Source : Jung entre l’Orient et l’Occident par Vladeta Jerotić, éditions de L’Äge d’homme, collection perspectives spirituelles.

Selon Hans Trüb, Jung déplace la « vraie » vie humaine dans la totalité autonome de l’âme qui est promue comme las seule réalité à laquelle il faut tendre, réduisant la vie sociale et interhumaine à l’effort d’adaptation du Moi. Cette attitude spirituelle de Carl Gustav Jung tire ses origines du gnosticisme, notamment de l’interprétation gnostique du « Royaume céleste » dans le Nouveau Testament. Alors que la traduction littérale de ce passage du Nouveau Testament est : « Le Royaume céleste est entre vous » dans la libre traduction gnostique figure : « Le Royaume céleste est en vous. »

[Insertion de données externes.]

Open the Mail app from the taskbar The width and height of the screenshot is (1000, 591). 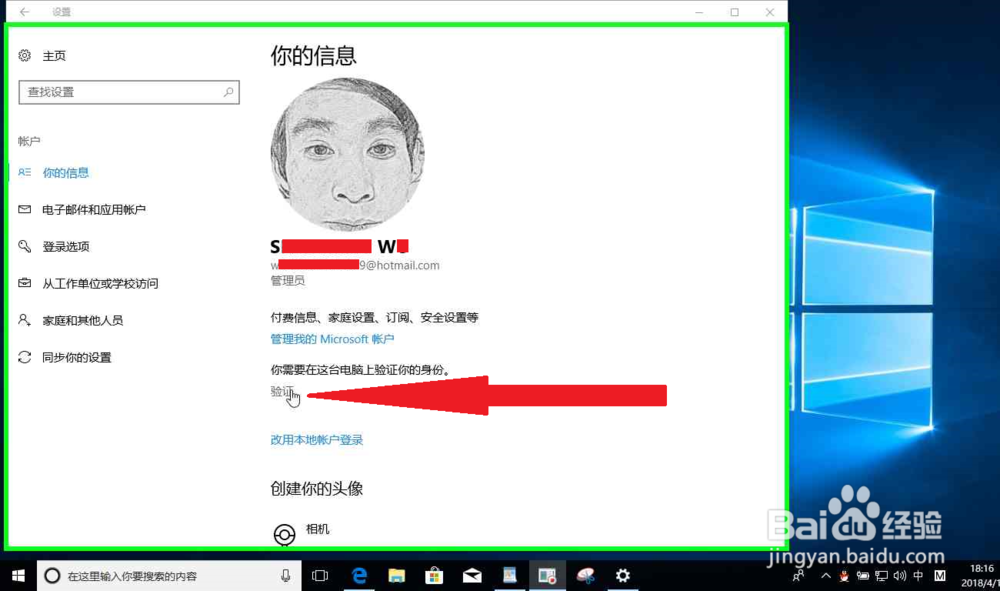point(472,575)
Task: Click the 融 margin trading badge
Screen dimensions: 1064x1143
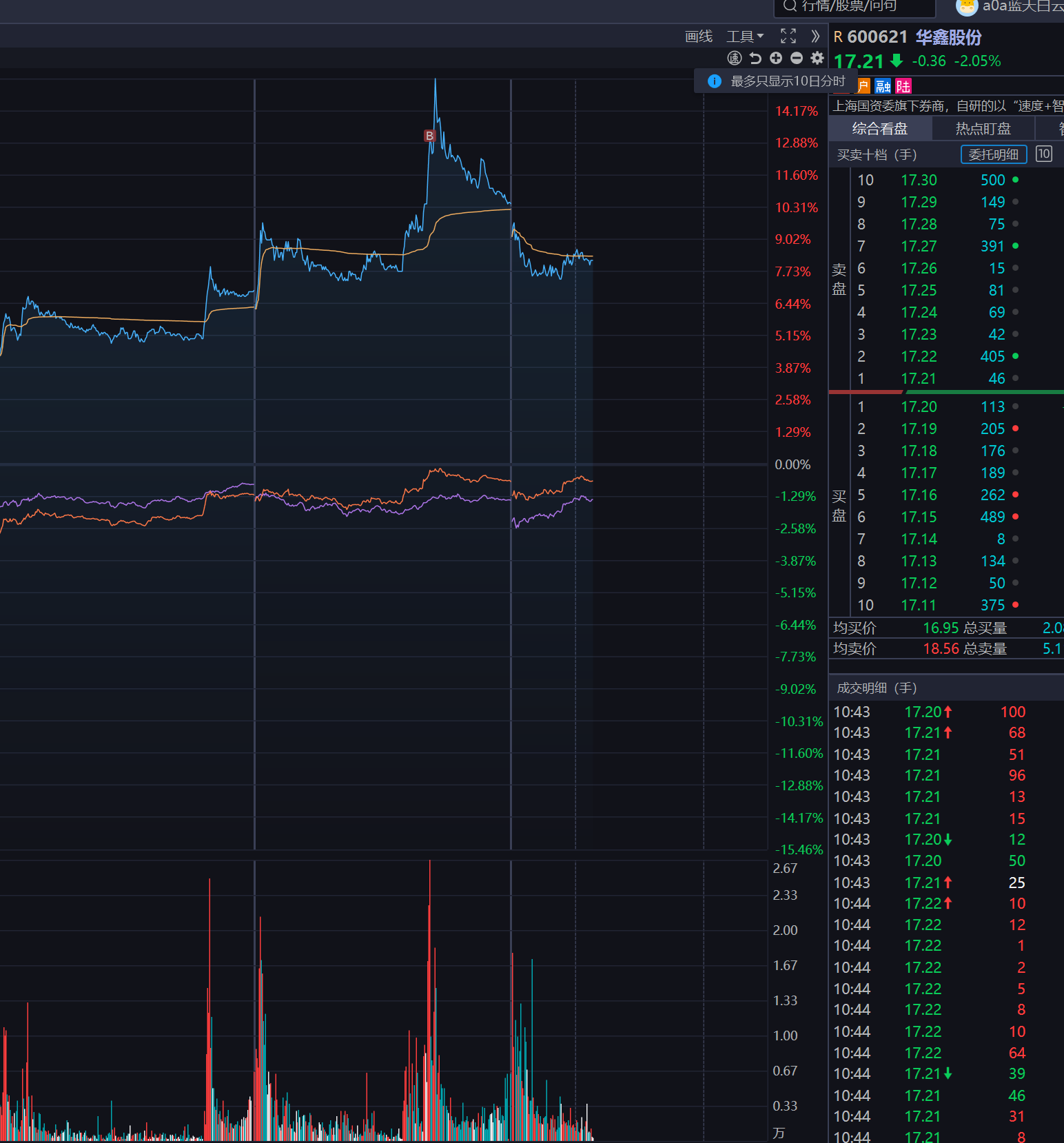Action: point(883,86)
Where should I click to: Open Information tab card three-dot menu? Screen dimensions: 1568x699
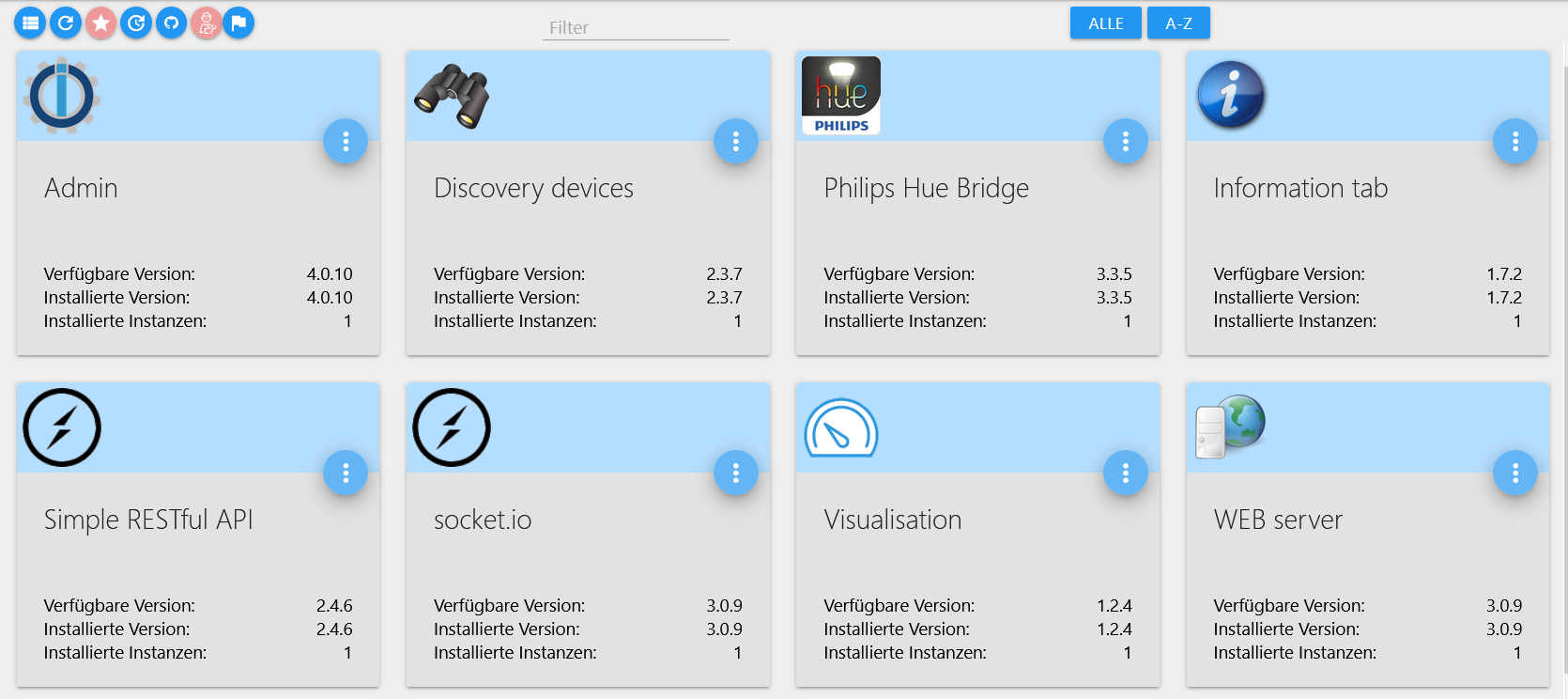(1514, 141)
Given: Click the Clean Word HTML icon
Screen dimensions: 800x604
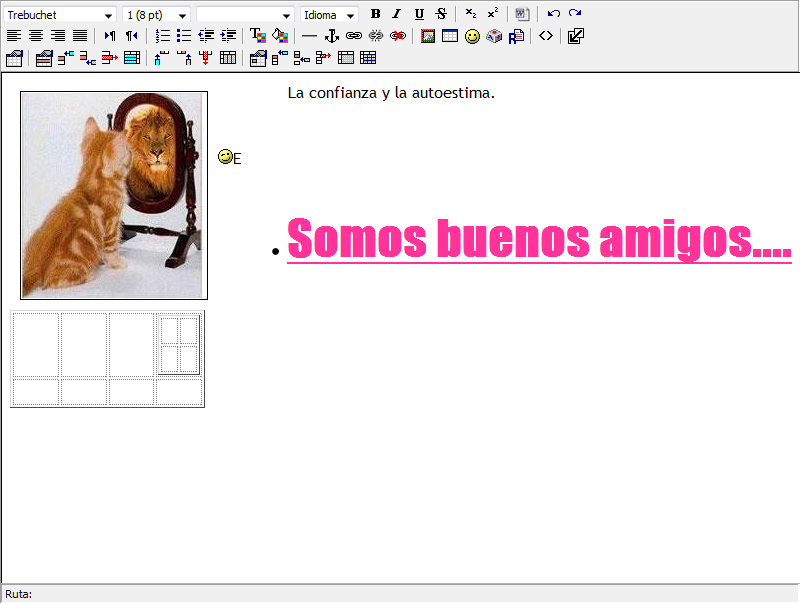Looking at the screenshot, I should tap(522, 14).
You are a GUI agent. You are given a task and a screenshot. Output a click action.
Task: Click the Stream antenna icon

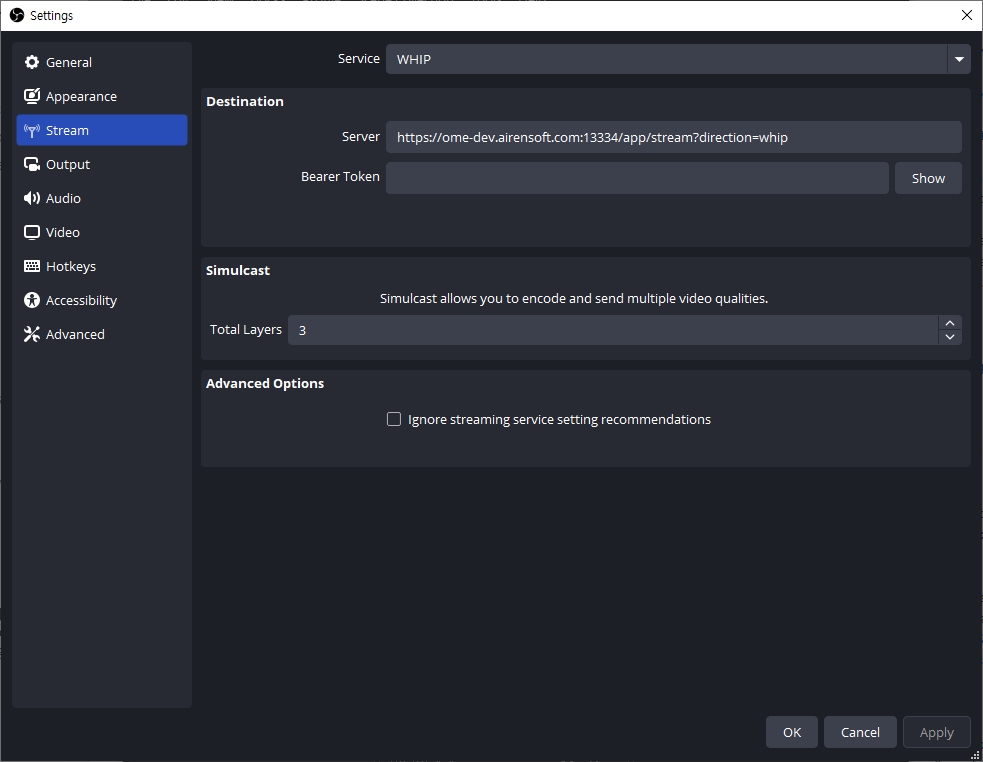click(32, 130)
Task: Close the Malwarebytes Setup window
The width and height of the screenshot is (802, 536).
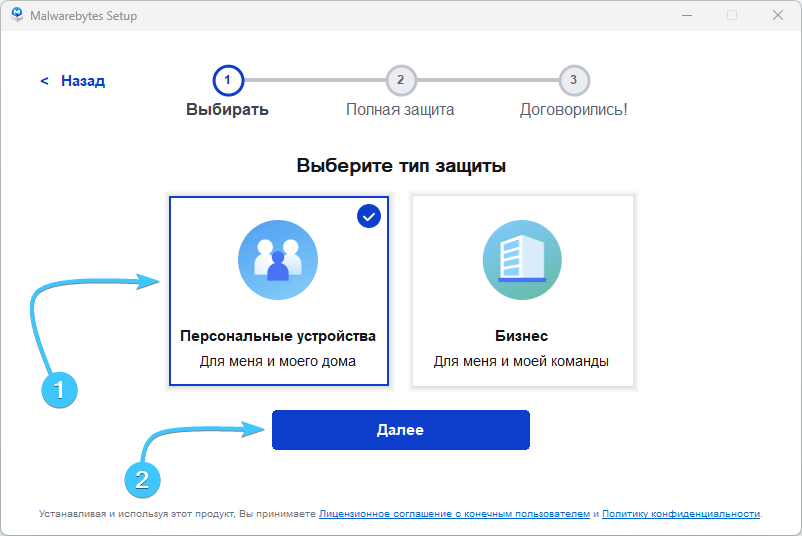Action: (x=777, y=16)
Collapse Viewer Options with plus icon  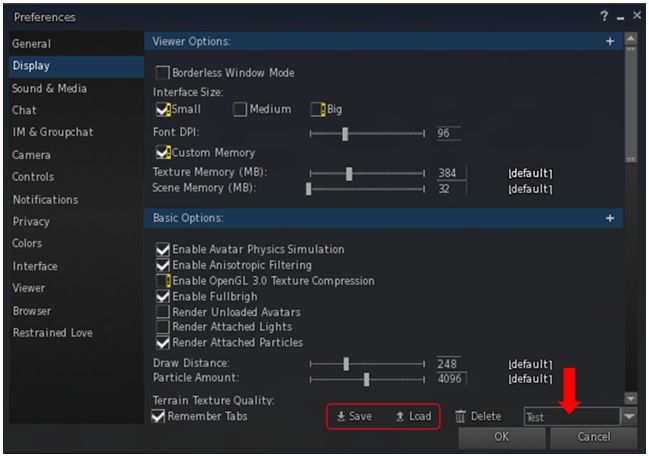click(x=610, y=42)
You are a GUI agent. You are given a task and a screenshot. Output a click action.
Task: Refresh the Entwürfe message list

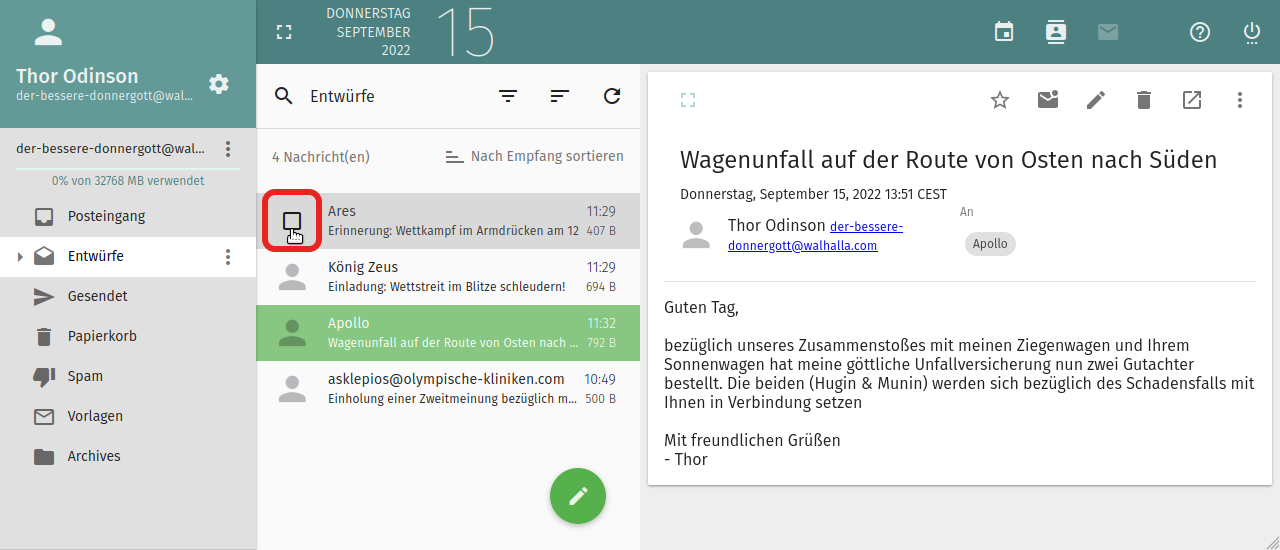[612, 96]
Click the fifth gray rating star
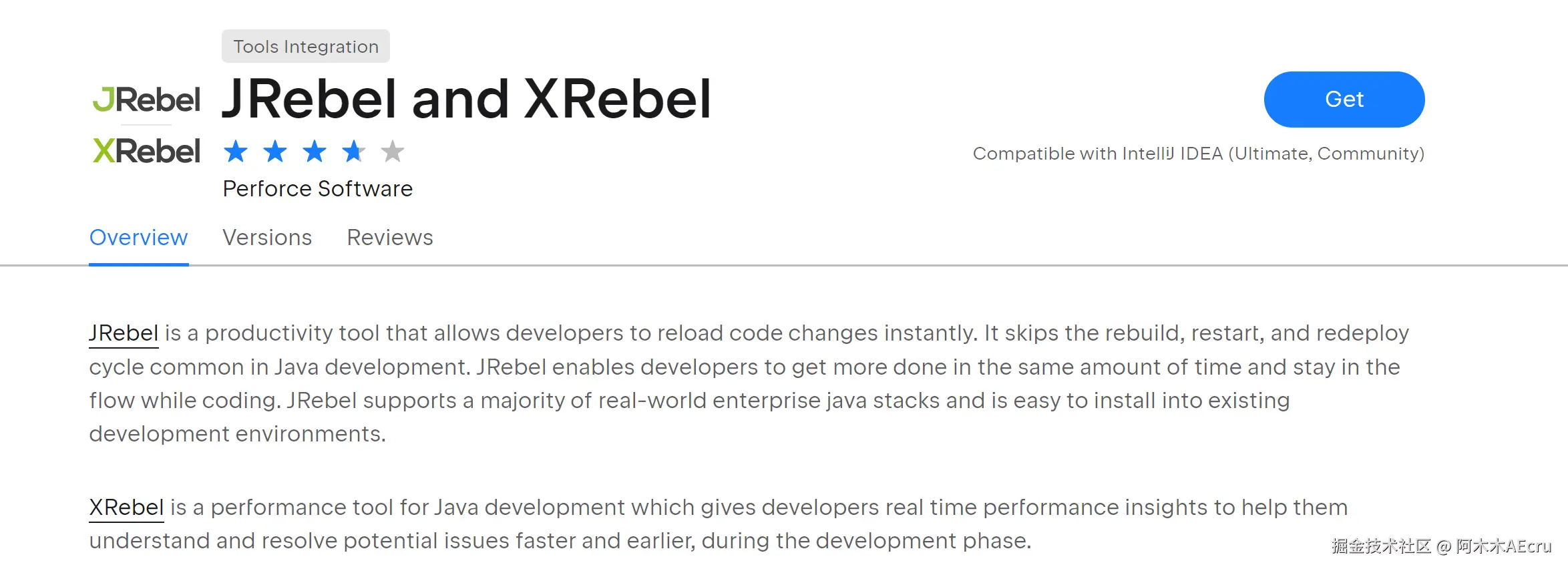The image size is (1568, 571). point(393,152)
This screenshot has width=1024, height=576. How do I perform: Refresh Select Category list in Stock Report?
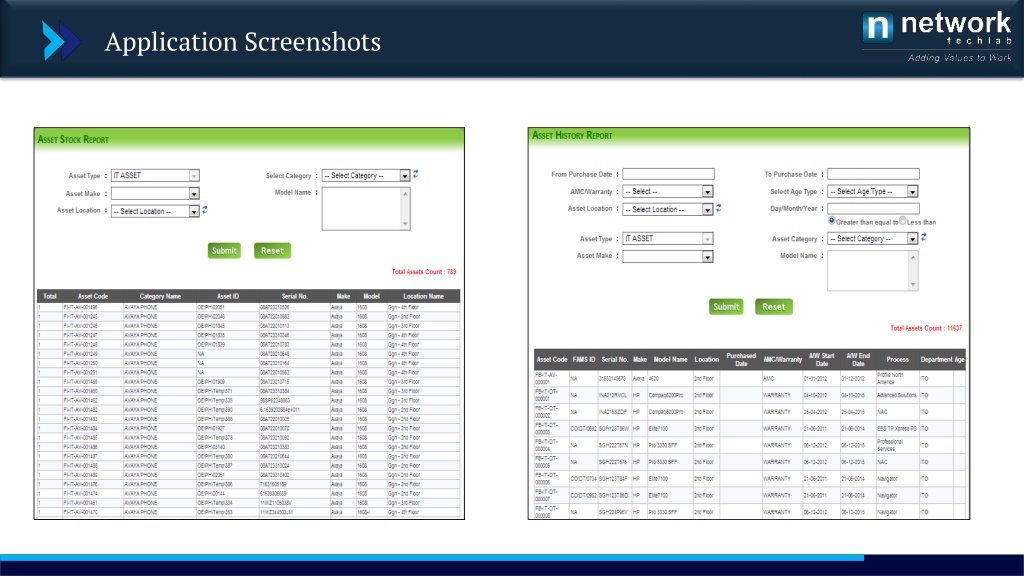[415, 175]
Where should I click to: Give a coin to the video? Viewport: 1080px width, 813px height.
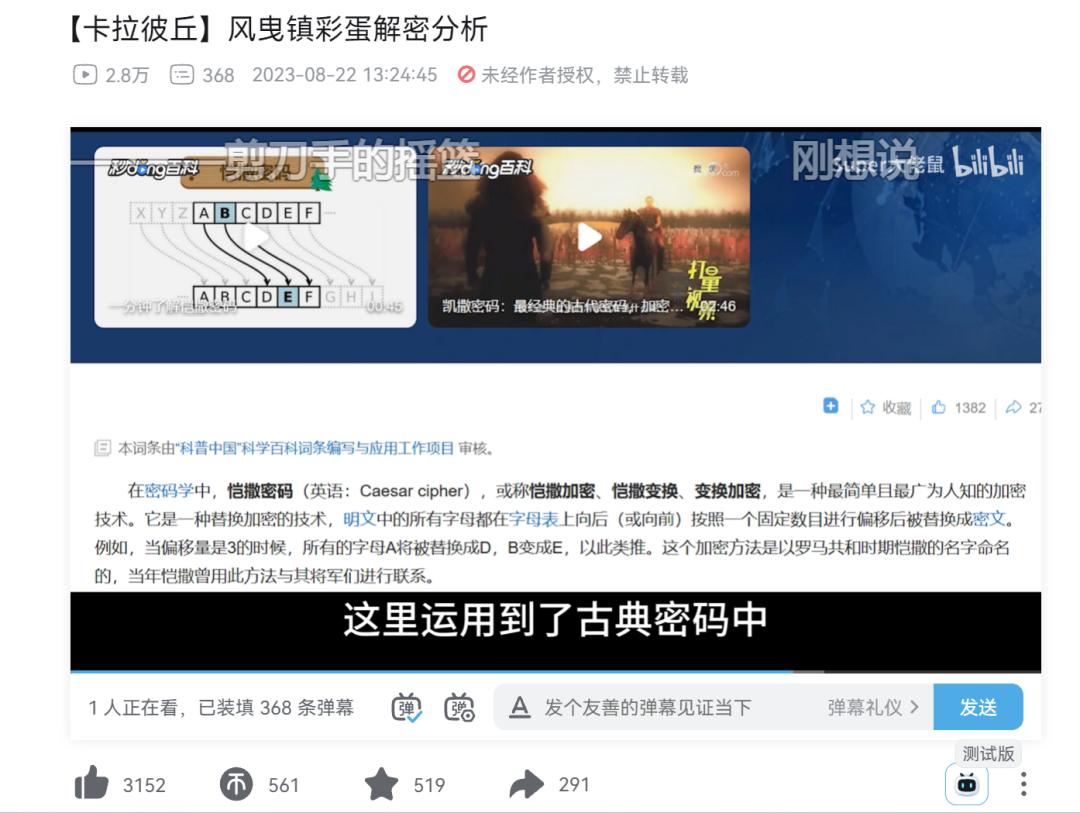coord(236,785)
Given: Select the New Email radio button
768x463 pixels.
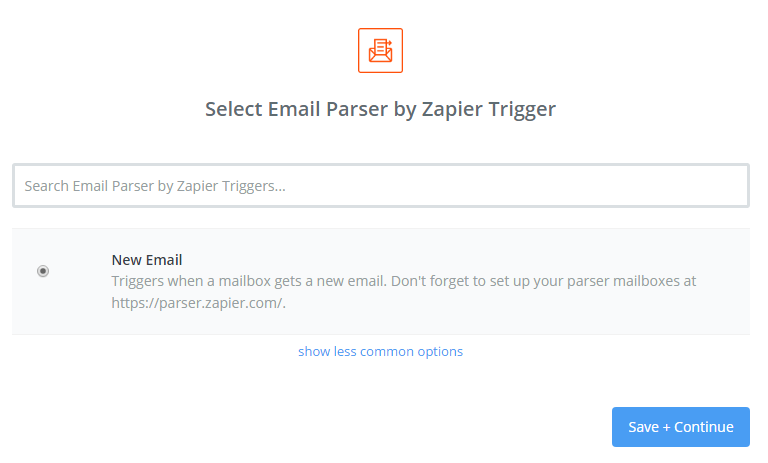Looking at the screenshot, I should 43,271.
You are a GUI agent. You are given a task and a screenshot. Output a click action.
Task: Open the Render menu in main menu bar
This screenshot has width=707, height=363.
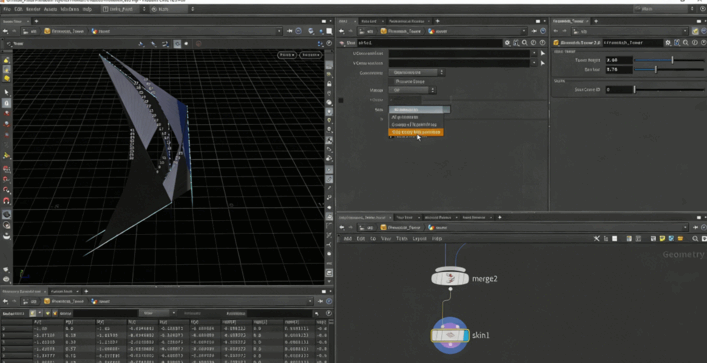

Dévalorisant le monde dans sa socialité et la rencontre entre les humains, ramenant la vie sociale à une simple « adaptation », Jung croit dégager la vie intérieure de l’homme en l’enfermant dans une sphère à part et espère pouvoir réaliser ses expériences thérapeutiques sans nuire aux rapports de l’homme avec le monde. Contrairement aux personnalités, mais aussi aux existentialistes et les Dasein analystes qui considèrent que le soi humain est par essence pris dans une relation à l’autre et tourné vers le dialogue comme rencontre de l’homme avec l’homme et de l’homme avec le monde, Jung considère que l’homme peut se réaliser dans la solitude de son Soi, grâce à un processus de connaissance qui plonge dans les profondeurs de son être.

Selon Hans Trüb, le vrai Soi vivant ne peut se réaliser dans sa dimension métaphysique profonde qu’à travers la rencontre : la rencontre de l’homme avec Dieu, de l’homme avec l’homme et de l’homme avec le monde concret. Par le déplacement de la rencontre de l’extérieur vers l’intérieur, selon les personnalistes, le projet jungien de la compréhension en soi où la personnalité, privée de la possibilité d’un rapport dialogique avec un partenaire concret, finit par se résorber dans la solitude et l’isolement où l’autre n’existe plus. D’où le « mal » de la névrose tellement répandue aujourd’hui aurait sa racine, selon Hans Trüb, dans la fuite du Soi devant la véritable rencontre de l’autre homme et par là même de la réalité du monde et de la vie. Les névroses se présentent à nous comme des tentatives échouées d’accéder à l’autoréalisation de son propre pouvoir.